Already Michele Bachmann's had to rejigger her schedule to accommodate the Perry challenge, setting up a Sunday battle in Waterloo (yes, the cliched headlines write themselves), Iowa, where she was born and where he announced he will speak at the Lincoln Day dinner in the evening. She'll campaign there too now -- one can't cede one's hometown to an interloper -- and has moved her announced State Fair appearance up to Friday.
Certainly there's no question Romney can be awkward. The father of five boys, he has what I think of as a classic dad personality. Sometimes he's a bit stiff and overly formal, and when his jokes fail, they do so in exactly the kind of way that would make you go, "Oh, dad!" and cover your face with your hand if you were his child. But really, he's only awkward because he's a grown-up trying to seem cooler than he is amid the theatrical ridiculousness of a presidential campaign, and in a general election contest his very lack of cool could seem a plus to those who don't think Obama's hipness got them where they had hoped it would.
His background could make Romney seem distant and out of touch, but Americans tend to like successful businessmen even when they say they hate what they stand for, and it can't come as a surprise to anyone who has paid any attention to politics in the last few decades that a Republican former businessman would defend the interests of businesses. There is also a real constituency for such arguments, election results show.
So long as the GOP does not nominate a divisive radical, the 2012 general election contest seems likely to be a referendum on Obama's stewardship of the economy and whether or not he's brought about results people judge acceptable. Bald and poorly worded statements of traditional Republican positions aren't going to impact perceptions of the Republican nominee as much as the facts on the ground will impact those of President Obama.
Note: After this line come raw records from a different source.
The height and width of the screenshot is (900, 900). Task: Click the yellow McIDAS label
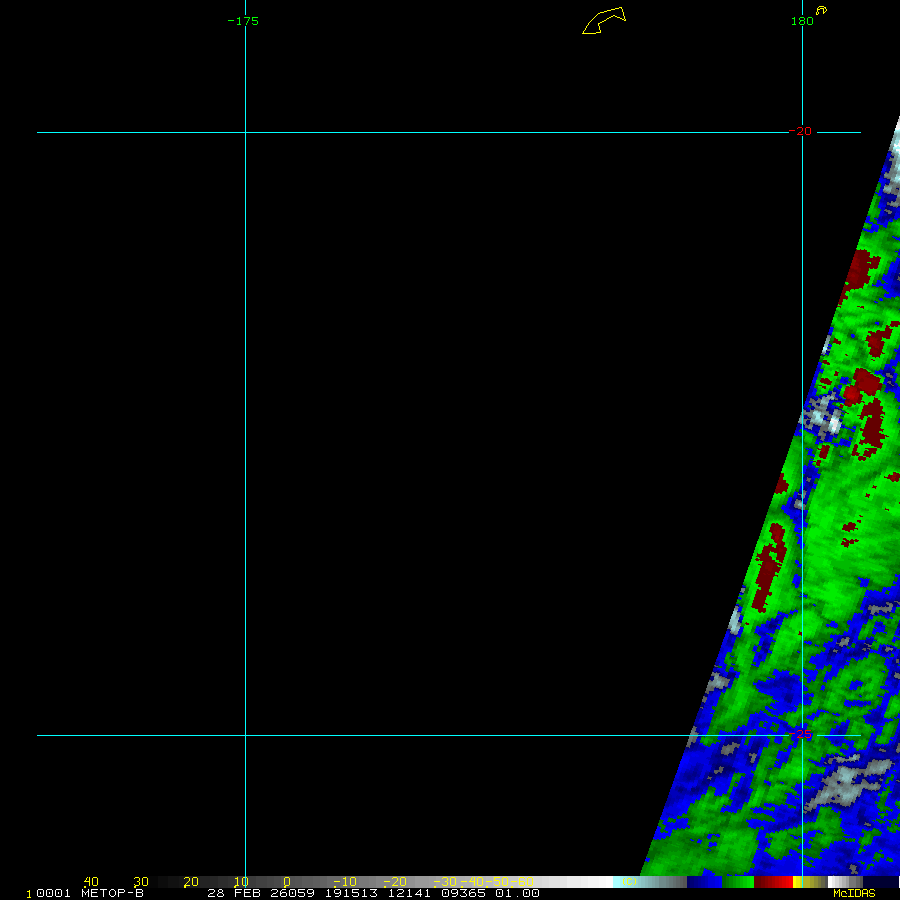click(x=853, y=893)
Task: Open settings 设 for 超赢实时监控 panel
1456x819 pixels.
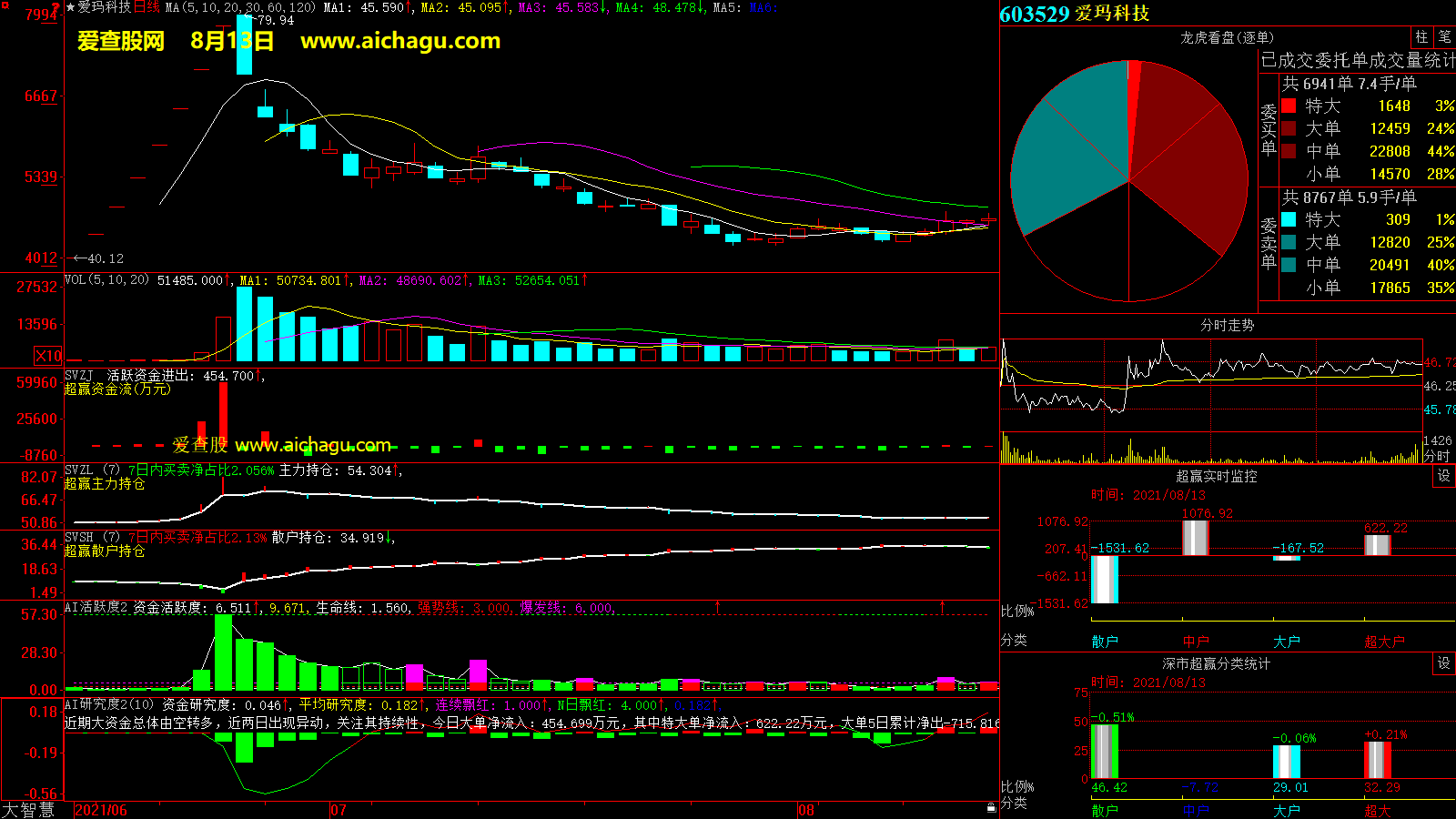Action: 1443,476
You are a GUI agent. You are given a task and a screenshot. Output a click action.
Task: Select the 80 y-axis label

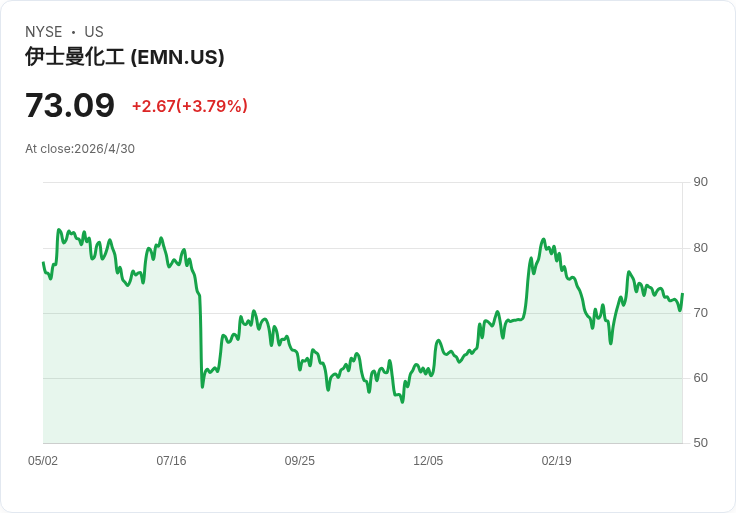click(x=700, y=247)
Addendum: As to the critical question of how the gaffe is playing in Iowa, driving back from Ames to Des Moines after the debate Thursday night I listened to a local right-wing talk-radio station that replayed most of the shouty exchange Romney had had with the hecklers, whom the radio host repeatedly pointed out belonged to a liberal Iowa advocacy group. The commentator basically presented Romney as a hero for his handling of them and blamed "the liberal media" for accepting the protestors at face value. The quote in question about corporations as people didn't even come up.